- TASK ITEM: The expected answer is the full listing, repeated exactly and free of images.

- ENTRIES SHOWN:

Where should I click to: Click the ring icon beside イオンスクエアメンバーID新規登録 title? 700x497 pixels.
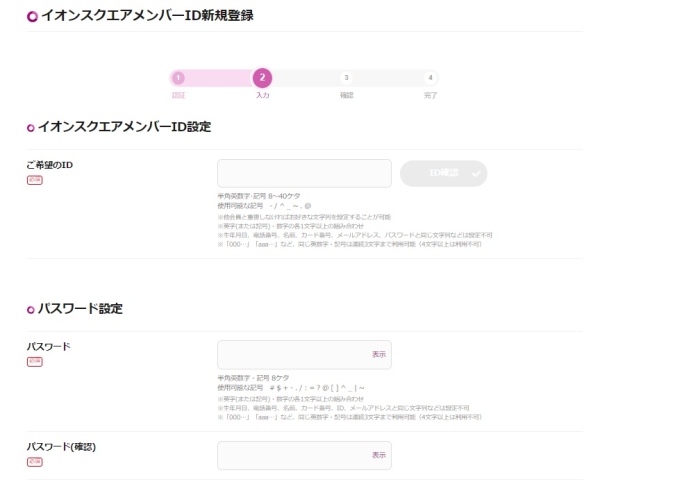tap(32, 16)
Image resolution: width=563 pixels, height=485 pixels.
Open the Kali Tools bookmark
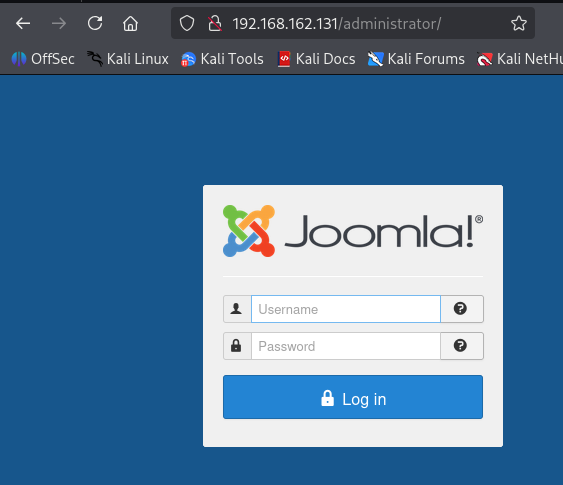[x=222, y=59]
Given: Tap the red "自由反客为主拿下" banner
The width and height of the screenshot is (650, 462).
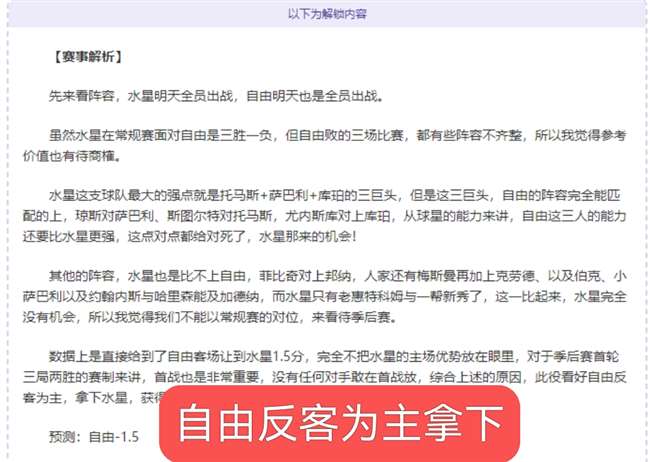Looking at the screenshot, I should (340, 423).
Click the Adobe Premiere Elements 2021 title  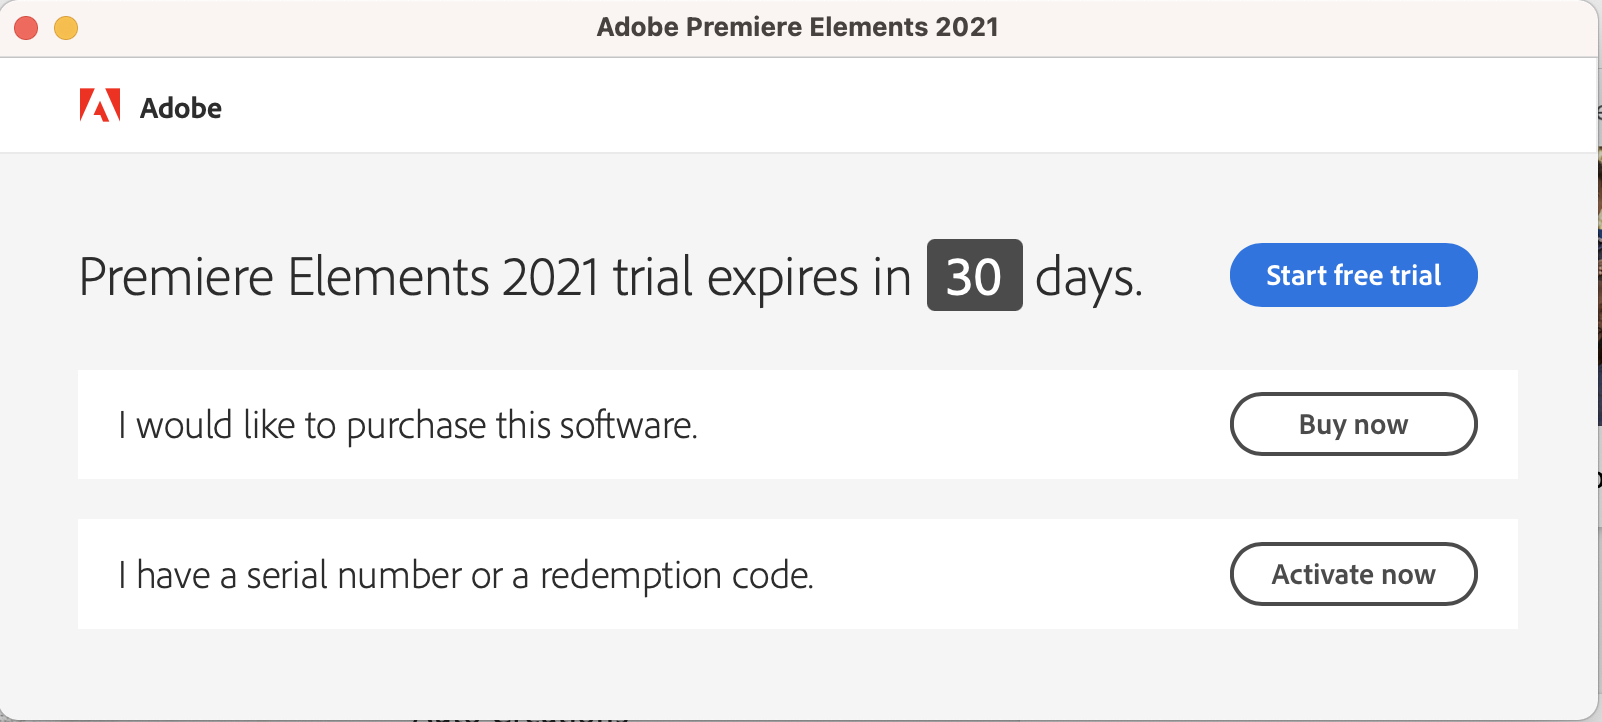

- PROBLEM SOLUTION:
Where should I click to: Click the ring icon beside イオンスクエアメンバーID新規登録 title? 700x497 pixels.
tap(32, 16)
Image resolution: width=563 pixels, height=485 pixels.
Open the Kali Tools bookmark
[x=222, y=59]
Given: Tap the red "自由反客为主拿下" banner
The width and height of the screenshot is (650, 462).
Looking at the screenshot, I should (340, 423).
Click the Adobe Premiere Elements 2021 title  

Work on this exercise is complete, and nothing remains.